As we step into the New Year, Florence Udoh speaks with manufacturers on their expectations from the federal government in the new year, after a cursory reflection on 2012 policies.
The national president of the Nigerian Association of Chambers of Commerce, Industry, Mines and Agriculture (NACCIMA), Dr. Herbert AdemolaAjayi, in a chat with LEADERSHIP said that the 2012 performance did not translate to any significant positive impact on the real sector of the economy and the citizenry.

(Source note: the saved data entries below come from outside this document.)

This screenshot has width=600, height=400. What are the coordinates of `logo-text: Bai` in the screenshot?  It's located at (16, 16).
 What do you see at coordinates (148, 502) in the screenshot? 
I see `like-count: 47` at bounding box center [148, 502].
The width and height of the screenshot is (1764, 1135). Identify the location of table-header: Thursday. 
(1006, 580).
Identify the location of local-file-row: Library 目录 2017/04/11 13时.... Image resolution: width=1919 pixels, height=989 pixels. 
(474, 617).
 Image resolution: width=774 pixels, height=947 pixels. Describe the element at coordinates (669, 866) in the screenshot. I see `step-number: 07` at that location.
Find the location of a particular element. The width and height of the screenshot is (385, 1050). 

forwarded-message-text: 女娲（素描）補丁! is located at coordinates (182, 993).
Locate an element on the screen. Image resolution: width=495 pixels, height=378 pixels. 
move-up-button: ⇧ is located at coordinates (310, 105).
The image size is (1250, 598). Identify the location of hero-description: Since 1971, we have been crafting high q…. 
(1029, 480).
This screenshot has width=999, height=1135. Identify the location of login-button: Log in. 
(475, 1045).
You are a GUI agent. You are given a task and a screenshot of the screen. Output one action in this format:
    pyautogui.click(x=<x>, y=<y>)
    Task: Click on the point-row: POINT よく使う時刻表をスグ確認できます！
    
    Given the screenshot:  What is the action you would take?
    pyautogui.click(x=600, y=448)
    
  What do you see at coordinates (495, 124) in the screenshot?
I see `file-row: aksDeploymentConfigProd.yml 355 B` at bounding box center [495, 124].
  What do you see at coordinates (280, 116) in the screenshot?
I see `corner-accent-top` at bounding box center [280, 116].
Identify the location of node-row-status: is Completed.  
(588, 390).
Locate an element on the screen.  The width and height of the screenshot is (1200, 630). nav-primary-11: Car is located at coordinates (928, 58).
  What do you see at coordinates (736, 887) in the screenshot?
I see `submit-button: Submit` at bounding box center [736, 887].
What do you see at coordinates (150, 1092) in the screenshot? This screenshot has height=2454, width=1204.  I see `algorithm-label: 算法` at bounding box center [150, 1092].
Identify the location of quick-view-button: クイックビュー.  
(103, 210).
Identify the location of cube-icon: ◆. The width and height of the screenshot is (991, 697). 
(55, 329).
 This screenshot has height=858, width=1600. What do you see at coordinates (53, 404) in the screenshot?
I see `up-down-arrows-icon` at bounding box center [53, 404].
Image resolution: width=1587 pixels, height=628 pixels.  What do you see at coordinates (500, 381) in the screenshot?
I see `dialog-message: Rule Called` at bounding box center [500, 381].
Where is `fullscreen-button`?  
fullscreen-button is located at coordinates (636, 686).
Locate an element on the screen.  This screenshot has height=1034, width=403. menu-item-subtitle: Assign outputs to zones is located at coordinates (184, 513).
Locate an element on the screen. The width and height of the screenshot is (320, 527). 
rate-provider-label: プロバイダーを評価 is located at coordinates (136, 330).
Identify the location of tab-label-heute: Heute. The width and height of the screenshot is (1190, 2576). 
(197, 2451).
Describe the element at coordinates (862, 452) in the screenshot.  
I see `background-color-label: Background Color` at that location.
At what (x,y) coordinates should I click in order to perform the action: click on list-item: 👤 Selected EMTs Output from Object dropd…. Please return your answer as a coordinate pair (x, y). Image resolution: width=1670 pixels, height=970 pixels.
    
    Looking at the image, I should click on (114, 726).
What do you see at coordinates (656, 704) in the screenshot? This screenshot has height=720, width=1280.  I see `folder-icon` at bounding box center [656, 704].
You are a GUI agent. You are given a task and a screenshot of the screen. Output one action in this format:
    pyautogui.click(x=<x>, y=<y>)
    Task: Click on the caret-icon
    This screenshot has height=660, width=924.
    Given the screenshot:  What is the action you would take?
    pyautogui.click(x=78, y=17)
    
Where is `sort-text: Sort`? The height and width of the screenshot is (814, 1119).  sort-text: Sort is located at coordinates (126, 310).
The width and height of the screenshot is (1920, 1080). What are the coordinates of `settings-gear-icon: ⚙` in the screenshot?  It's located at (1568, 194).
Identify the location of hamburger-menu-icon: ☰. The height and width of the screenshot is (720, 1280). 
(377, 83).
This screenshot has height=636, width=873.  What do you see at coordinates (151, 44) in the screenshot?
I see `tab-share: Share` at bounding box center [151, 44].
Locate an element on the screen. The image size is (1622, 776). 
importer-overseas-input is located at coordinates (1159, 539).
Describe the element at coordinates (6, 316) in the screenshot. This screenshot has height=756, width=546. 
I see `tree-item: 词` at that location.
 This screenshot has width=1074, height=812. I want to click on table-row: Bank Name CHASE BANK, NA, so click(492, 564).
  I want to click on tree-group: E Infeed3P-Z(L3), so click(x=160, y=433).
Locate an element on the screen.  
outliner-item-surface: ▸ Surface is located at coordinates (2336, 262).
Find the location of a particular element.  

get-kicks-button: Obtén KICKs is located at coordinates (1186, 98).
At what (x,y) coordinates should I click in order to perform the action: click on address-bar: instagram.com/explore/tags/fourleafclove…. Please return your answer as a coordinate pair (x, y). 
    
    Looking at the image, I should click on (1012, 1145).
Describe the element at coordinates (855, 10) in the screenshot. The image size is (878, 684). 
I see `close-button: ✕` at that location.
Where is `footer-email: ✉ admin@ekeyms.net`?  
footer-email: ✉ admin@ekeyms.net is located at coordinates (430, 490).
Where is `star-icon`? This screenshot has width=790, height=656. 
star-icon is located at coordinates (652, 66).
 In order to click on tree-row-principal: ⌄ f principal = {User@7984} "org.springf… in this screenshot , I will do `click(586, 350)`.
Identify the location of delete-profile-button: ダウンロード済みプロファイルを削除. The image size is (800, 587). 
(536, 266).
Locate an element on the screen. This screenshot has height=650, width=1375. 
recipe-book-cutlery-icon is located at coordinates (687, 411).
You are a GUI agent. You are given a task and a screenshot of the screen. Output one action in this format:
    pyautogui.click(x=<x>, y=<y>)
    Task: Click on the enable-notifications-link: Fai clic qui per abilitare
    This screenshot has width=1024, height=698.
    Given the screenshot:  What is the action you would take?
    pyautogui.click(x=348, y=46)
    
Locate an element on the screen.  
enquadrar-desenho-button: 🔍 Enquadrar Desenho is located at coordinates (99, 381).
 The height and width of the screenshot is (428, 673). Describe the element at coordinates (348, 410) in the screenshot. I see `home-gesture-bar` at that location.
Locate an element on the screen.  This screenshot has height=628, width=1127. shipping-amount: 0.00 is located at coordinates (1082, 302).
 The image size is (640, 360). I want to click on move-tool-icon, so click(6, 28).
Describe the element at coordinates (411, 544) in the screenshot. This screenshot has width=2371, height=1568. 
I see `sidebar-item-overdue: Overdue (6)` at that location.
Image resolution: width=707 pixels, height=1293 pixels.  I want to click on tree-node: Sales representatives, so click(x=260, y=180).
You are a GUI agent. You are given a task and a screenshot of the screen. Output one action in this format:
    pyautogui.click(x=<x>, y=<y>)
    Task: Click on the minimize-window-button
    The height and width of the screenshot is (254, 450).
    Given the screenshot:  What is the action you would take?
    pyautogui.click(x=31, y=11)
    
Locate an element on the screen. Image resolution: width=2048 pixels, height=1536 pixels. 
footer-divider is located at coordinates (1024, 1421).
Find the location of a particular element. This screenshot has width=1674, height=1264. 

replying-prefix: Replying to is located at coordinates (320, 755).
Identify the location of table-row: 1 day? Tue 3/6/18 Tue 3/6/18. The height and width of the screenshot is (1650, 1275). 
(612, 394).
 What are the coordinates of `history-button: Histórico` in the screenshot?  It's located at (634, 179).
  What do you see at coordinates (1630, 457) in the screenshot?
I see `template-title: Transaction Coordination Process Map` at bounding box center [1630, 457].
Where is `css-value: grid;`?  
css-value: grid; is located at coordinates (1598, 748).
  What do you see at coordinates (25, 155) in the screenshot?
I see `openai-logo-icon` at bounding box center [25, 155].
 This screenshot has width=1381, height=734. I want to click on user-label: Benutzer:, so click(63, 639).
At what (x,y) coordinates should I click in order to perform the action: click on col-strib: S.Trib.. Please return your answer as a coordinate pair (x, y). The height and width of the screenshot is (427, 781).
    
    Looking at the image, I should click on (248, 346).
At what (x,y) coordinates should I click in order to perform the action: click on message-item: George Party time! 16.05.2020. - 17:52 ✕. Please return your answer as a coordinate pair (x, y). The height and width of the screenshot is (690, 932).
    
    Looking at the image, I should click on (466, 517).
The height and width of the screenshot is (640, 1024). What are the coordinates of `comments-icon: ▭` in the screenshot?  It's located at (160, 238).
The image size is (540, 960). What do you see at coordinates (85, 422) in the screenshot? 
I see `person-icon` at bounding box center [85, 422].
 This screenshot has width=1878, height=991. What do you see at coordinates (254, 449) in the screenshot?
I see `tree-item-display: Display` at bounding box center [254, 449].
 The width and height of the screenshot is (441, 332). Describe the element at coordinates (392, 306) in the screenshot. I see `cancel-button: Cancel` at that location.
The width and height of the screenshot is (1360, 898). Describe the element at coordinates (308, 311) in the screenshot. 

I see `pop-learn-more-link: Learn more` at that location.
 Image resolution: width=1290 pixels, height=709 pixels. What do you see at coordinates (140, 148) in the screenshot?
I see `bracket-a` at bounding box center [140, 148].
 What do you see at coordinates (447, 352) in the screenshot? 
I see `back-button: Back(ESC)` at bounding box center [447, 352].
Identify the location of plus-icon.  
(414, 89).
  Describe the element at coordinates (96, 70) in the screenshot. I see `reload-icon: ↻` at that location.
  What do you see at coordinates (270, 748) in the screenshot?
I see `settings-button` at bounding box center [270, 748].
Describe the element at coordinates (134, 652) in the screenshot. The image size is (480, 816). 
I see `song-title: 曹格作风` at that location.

He said for the business community, the challenges arising from unfriendly operating environment and infrastructural constraints, particularly in the areas of power and energy, and of course, security, which when summed up and added to other challenges, economic and social ailments, would easily wipe out any gains or progress recorded in the manufacturing sector in 2012.
He noted that available statistics on macro-economic indicators showed some development in 2012, including an exchange rate, which stabilised within a band of N155 and N161 to the dollar; inflation rate, which went up from 10.3 per cent in December 2011 to 11.3 per cent in September 2012; a GDP growth rate, which also went down from 7.40 per cent in December 2011 to 6.28 per cent at the end of second quarter of 2012.
According to Ajayi, external reserves rose from $34.4 billion in December 2011 to $45.6 billion as at November 19, 2012. Interest rate, he said, remained double digit, hovering between 17 per cent and 28 per cent as against a single digit rate expected by business operators.
The NACCIMA boss said industrialists are also worried that despite the recent high tariff charged by the Power Holding Company of Nigeria (PHCN), electricity supply is yet to reduce the burden of private power generation for businesses and the citizens since the government's intention to meet the 6,000 megawatts (MW) to 10,000MW has been difficult, saying that this has contributed, as always, to the high cost of doing business estimated at about 40 per cent.
However he pointed out that there were significant gains in the cement sub-sector even as he urged the business community to forge ahead and reap the gains from the sector.
But according to the director-general of the Lagos Chamber of Commerce and Industry (LCCI), Muda Yusuf, the transformation of the Nigerian economy is critically dependent on the quality of investment climate.
He noted that in an assessment of the business environment in 2012 carried out by the chamber, it discovered that the business and economic environment was typically characterised by upsides and downsides, but the latter seemed to outweigh the former.
The economy, he said, offered tremendous opportunities during the year, but the capacity of investors to harness the opportunities was constrained by the prevailing challenges of the operating environment, adding that the limitations were even more profound for indigenous entrepreneurs.
"The country is reputed for its robust natural endowments, youthful demography, large coastlines, largest population in the continent, seventh largest oil-exporting country in the world, a large enterprising population, an innovative banking sector, a GDP growth of 6.6 per cent, which is one of the best globally; rising foreign reserves which was $44.5 billion as at November 2012, excess crude account of $9.6 billion and a stable polity, bolstered by increased credibility of the electoral process. All these formed the major components of the upside in the economy in 2012," the chamber said, but lamented that for most investors, the downside was more overwhelming, as the operating environment was generally adjudged to be unsatisfactory by many investors, which had profound impact on returns on investment (RoI) and profit margins.
It noted that some of the challenges faced by many investors during the year included weak consumer demand; high cost and low access to credit; cumbersome cargo clearing processes; high transportation costs, especially because of the collapse of the rail system; institutional problems, and corruption, especially in relation to public sector transactions. Other concerns of the manufacturing sector in 2012 were the uncertainty and inconsistency in the policy environment, growing insecurity, manpower issues and the relevance of educational curriculum to the needs of the economy, high level of receivables across sectors, power supply challenges, poor sectorial linkages and weak commitment to the development of indigenous enterprise.
The chamber however noted that the there was prospects for the cocoa and rubber sector in terms of exports in the new year 2013.